No Damages in Dispute Over Failed Anthem/Cigna Merger

Mark Metts is partner and Katy Lukaszewski and Stephen Chang are associates at Sidley Austin LLP. This post is based on a Sidley memorandum by Mr. Metts, Ms. Lukaszewski, Mr. Chang, Paul L. Choi, Jim Ducayet, and Jennifer F. Fitchen, and is part of the Delaware law series; links to other posts in the series are available here. Related research from the Program on Corporate Governance includes Are M&A Contract Clauses Value Relevant to Target and Bidder Shareholders? by John C. Coates, Darius Palia, and Ge Wu (discussed on the Forum here), and The New Look of Deal Protection by Fernan Restrepo and Guhan Subramanian (discussed on the Forum here).

On August 31, 2020, Vice Chancellor J. Travis Laster of the Delaware Chancery Court issued his long-awaited resolution of the prolonged litigation involving the failed merger of Anthem, Inc. and Cigna Corporation—two of the nation’s largest health insurance companies. As Vice Chancellor Laster found and detailed in the 311-page opinion, no party won this protracted battle, no merger was consummated, and no damages were awarded to either side. [1]  See In re Anthem-Cigna Merger Litigation, Case No. 2017-0114-JTL, at 305-06 (Del. Ch. 2020).

The Merger. On July 23, 2015, Anthem and Cigna entered into a merger agreement, with Anthem agreeing to pay over $54 billion, a 38.4% premium over Cigna’s market capitalization. The proposed business combination would have created the nation’s largest healthcare insurer, combining the second- and third-largest insurance companies in the country. The merger agreement included certain “Efforts Covenants,” which included (1) the Reasonable Best Efforts Covenant obligating the parties to use their reasonable best efforts to satisfy all conditions of closing to consummate the merger and (2) the stricter Regulatory Efforts Covenant requiring the parties to take any and all actions necessary to avoid any legal impediments to the merger that a governmental entity might raise.

The Antitrust Lawsuit. In July 2016, the U.S. Department of Justice (DOJ) concluded that the merger would have anticompetitive effects and sued to block it. In February 2017, Judge Amy Berman Jackson issued a permanent injunction preventing the merger from closing. See United States v. Anthem, Inc., 236 F. Supp. 3d 171 (D.D.C. Feb. 21, 2017). In April 2017, the U.S. Court of Appeals for the D.C. Circuit affirmed the decision to enjoin the merger. United States v. Anthem, Inc., 855 F.3d 345 (D.C. Cir. 2017).

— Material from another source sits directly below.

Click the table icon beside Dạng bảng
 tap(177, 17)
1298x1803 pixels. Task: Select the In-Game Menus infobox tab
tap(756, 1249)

Delaware Litigation (In re Anthem/Cigna Merger Litigation). After the district court issued its opinion, Cigna filed suit in the Delaware Chancery Court to establish its right to terminate the merger. Anthem followed with its own suit to continue the merger, which was consolidated into the In re Anthem/Cigna Merger Litigation case. The court issued a temporary restraining order in February 2017 enjoining Cigna from terminating the merger. In May 2017, the court denied Anthem’s motion to convert the TRO into a preliminary injunction, but kept the TRO in place by staying its May ruling to allow Anthem to appeal the denial of the preliminary injunction to the Delaware Supreme Court, which it ultimately chose not to do. The cases continued as a damages action with (1) Anthem alleging Cigna’s breach of the Reasonable Best Efforts and Regulatory Efforts Covenants, (2) Cigna alleging Anthem’s breach of the Regulatory Efforts Covenant, and (3) Cigna seeking recovery of the reverse termination fee contemplated by the merger agreement.

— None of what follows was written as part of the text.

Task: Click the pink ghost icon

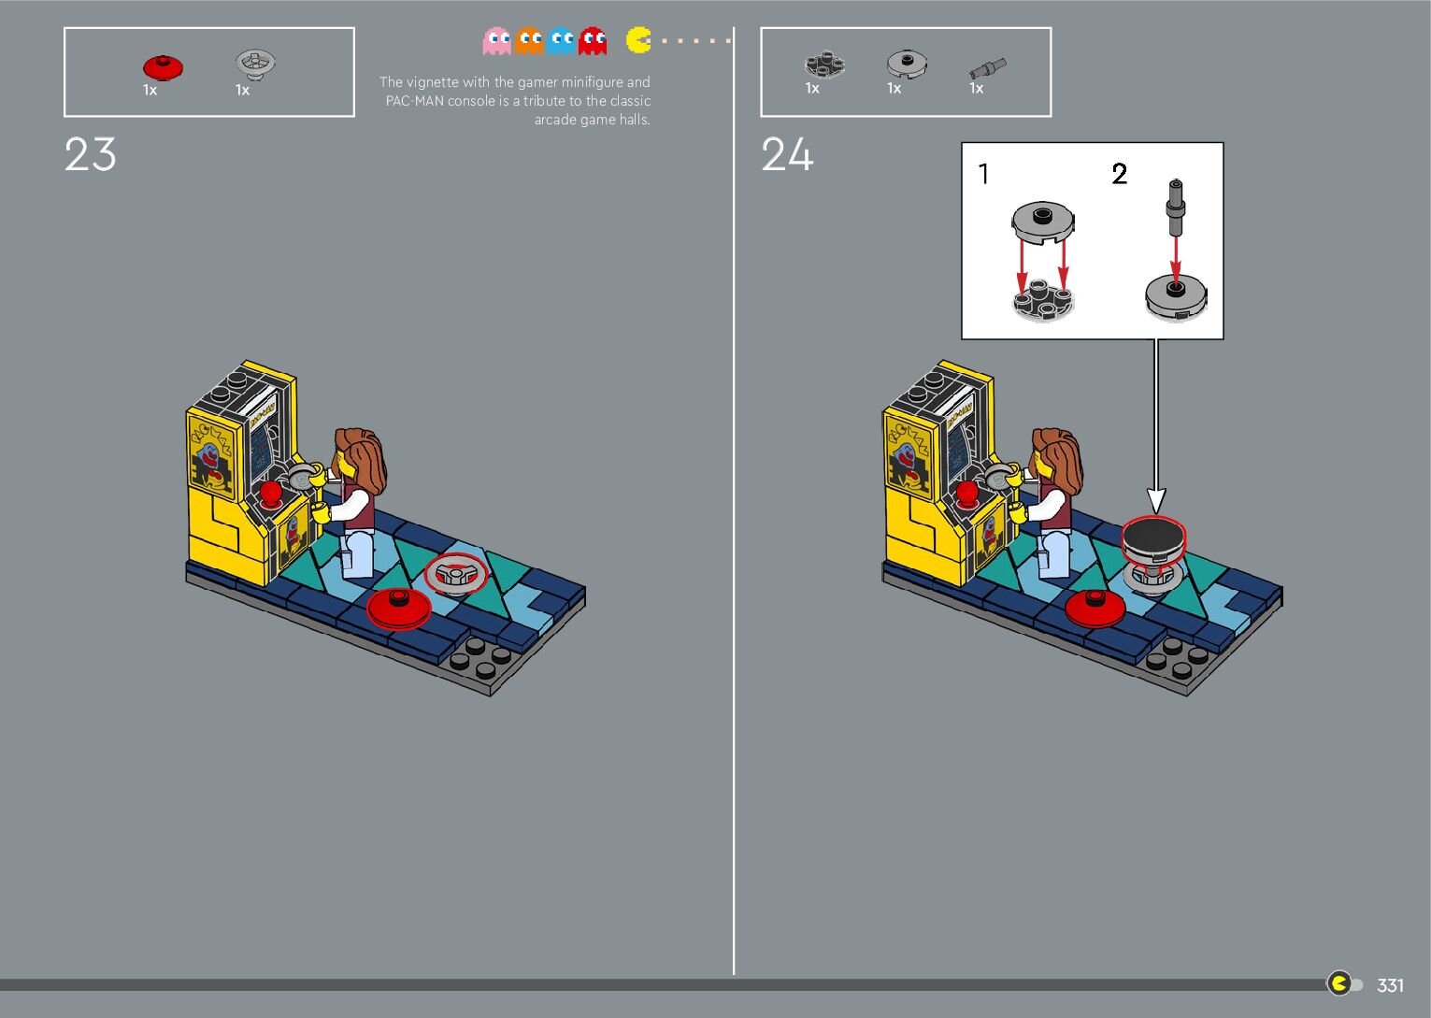Action: 496,41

Differing Views on CEO Succession. According to the opinion, Cigna’s and Anthem’s difficulties arose because of their divergent visions of the future of the combined company. David Cordani, Cigna’s CEO, and the Cigna leadership team envisioned that he would eventually become CEO of the proposed combined company. This succession plan was not formally documented during the merger negotiations. Meanwhile, after the merger agreement was signed and announced, the court stated that Anthem began to act like an “acquirer” and engaged in integration planning in a manner that Cigna’s team strategically disagreed with. Joseph Swedish, the CEO of Anthem, effectively sidelined Cordani and eventually made clear that Cordani would not be his anointed successor as CEO.

The parties became increasing adversarial, and the court found that Cigna engaged in a series of actions that did not align itself with its merger partner Anthem:

  • Declining to issue joint press releases on the antitrust investigation.
  • Failing to support Anthem’s efforts to line up divestitures to address DOJ concerns about excessive concentration in certain markets.
  • Opposing Anthem’s efforts to mediate with the DOJ and obtain antitrust approval.
  • Providing deposition testimony by Cigna in a manner that had the effect of helping the DOJ block the merger.
  • Cross-examining Anthem’s economic expert to question his credentials and undercut his projections.
  • Cross-examining Swedish to intentionally highlight the CEO dispute and bolster the DOJ’s argument that efficiencies could not be achieved because of such disputes.

Legal Findings

Anthem’s Claims Against Cigna. Because the merger agreement was a contract governed by Delaware law, Vice Chancellor Laster applied the Restatement (Second) of Contracts to guide his analysis, emphasizing the dispositive element of causation. The parties’ obligation to consummate the merger was subject to a No Injunction Condition, which required the absence of any injunction that would prevent consummation of the merger. Because the district court’s antitrust decisions caused this condition to fail, neither party ever became obligated to close. Anthem thus had to show that Cigna’s breaches made DOJ approval less likely and therefore contributed materially to the failure of the No Injunction Condition. Upon making this showing, Cigna then had the burden to prove that, even if it fulfilled its obligations, the No Injunction Condition would have failed.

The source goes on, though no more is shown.